Yeah it has gone downhill and has become more like buzzfeed. However, it was always shit, but it's now shit that attracts people. Online and hands on periodicals should be taken with a grain of salt.
Donald Trump’s campaign has enlisted influential conservative economists to revise his tax package and make it more politically palatable by slashing the $10 trillion sticker price.

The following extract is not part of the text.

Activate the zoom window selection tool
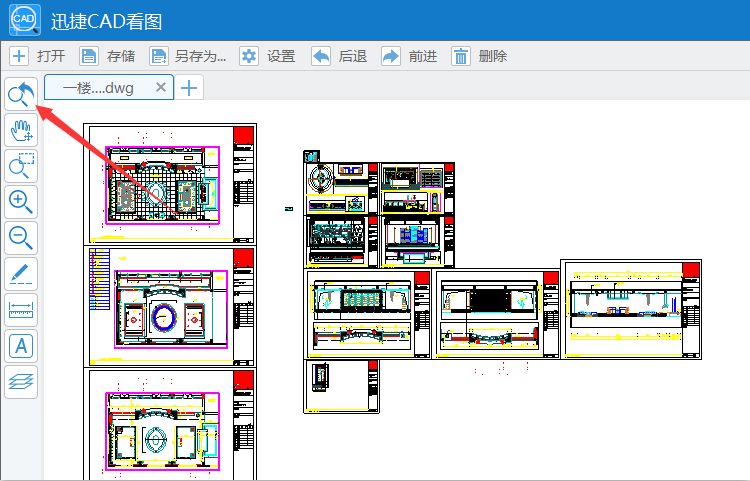Viewport: 750px width, 481px height. click(x=21, y=166)
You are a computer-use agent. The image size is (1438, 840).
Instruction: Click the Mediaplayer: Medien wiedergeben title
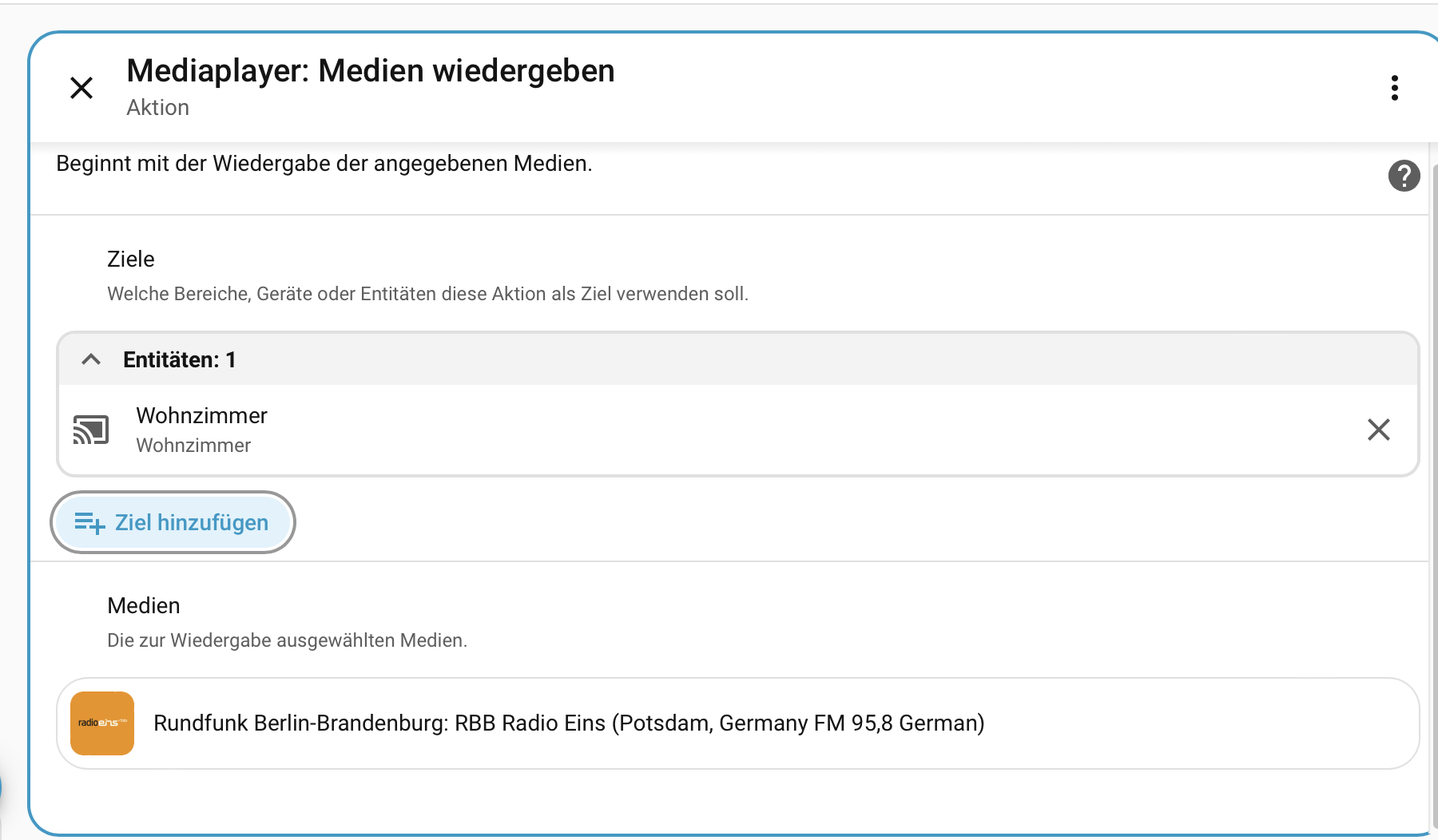click(371, 71)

Their main targets: Lifting the top tax rate from Trump’s original plan and expanding the number of people who would have to pay taxes under it.
Trump’s initial proposal, rolled out with fanfare at Trump Tower in Manhattan last September, has been in the spotlight since he became the presumptive Republican nominee last week and promptly declared that it was only a starting point for any negotiations with congressional Democrats, should he become president.
But it turns out Trump’s team is open to revamping it far sooner than that; the campaign last month contacted at least two prominent conservative economists — Larry Kudlow, the CNBC television host, and Stephen Moore of the Heritage Foundation and a longtime Wall Street Journal writer — to spearhead an effort to update the package.
“What we’ve been trying to do is help advise him a little bit to try to reduce the cost of the plan” and still encourage economic growth, Moore said in an interview.
Trump’s initial plan has come under criticism from both the right and left for vastly expanding the deficit, with the nonpartisan Tax Foundation estimating it would add $10 trillion to the federal deficit in the next decade. Democratic frontrunner Hillary Clinton has moved quickly to tattoo the plan’s steep price tag onto Trump, with her team holding a call on Monday calling it a reckless expansion of debt.